3) A tax by any other name

This is not the end of the argument. Perhaps the strongest argument in favor of the constitutionality of the Act is the one that points out that there were any number of ways in which Congress could have achieved precisely the same effect without any risk of running into constitutional difficulties. To take the most obvious example, instead of imposing a penalty on anyone who fails to obtain health insurance, Congress could simply have raised everyone's taxes and then provided an exemption for anyone who has health insurance. In that case Congress would have been acting under its taxing power rather than under its Commerce Clause authority, and there would have been no problem. Is it not an egregious example of formalism to say that the constitutionality of such an important law turns on a mere question of wording?

I think the answer is "no." There is a democratic principle at work here, one that has to do with maintaining the distinction between public and private authorities. The Democrats tried to blur that line for political reasons. There would be no constitutional objection whatsoever to the creation of a public health insurance system, but the Democrats wanted to use the private market to achieve its legislative aims because they did not think they could make the political case for the public option. For that matter, there would not even be any obvious constitutional problem with Congress abolishing private health insurance altogether (single payer), or even abolishing private health care altogether (socialized medicine). Those outcomes are somewhere between unlikely and impossible for political reasons, not constitutional reasons. After all, there are lots of things the government can force us to do (attend school or its equivalent, report for military duty), but those all involve public institutions.

But there are arguably problems that arise when Congress tries to privatize government. Perhaps we should understand the Constitution's descriptions of powers and lawmaking processes as imposing a requirement that any really major program has to remain in the hands of government. The individual mandate is not like the Western movies where the sheriff says "raise your right hands, you're deputized"; the reason conservatives liked the individual mandate in the first place (they were for it before they were against it), was that it left the insurance business free from government control. But either the cowboys have been deputized, or they haven't, and if they haven't the sheriff has no business telling the rest of us we have to take their orders. In philosophical terms, the government does not have the authority to delegate its lawmaking authority to private parties.
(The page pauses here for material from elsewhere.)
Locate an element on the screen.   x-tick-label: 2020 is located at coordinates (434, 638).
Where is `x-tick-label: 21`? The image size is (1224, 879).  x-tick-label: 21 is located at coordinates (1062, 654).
The individual mandate smacks of that sort of delegation: the private insurance companies set the rates, terms, and conditions through market competition, then the government enforces those market outcomes just as though they were the products of democratic deliberation.

Regardless, when this case comes to the Supreme Court, the question is going to turn on whether compelling someone to buy something is regulation of commerce, and whether the mandate is "necessary" for health care reform. And if the answers to both of those questions are "no," then the only argument left is that the Affordable Health Care Act is too big to fail.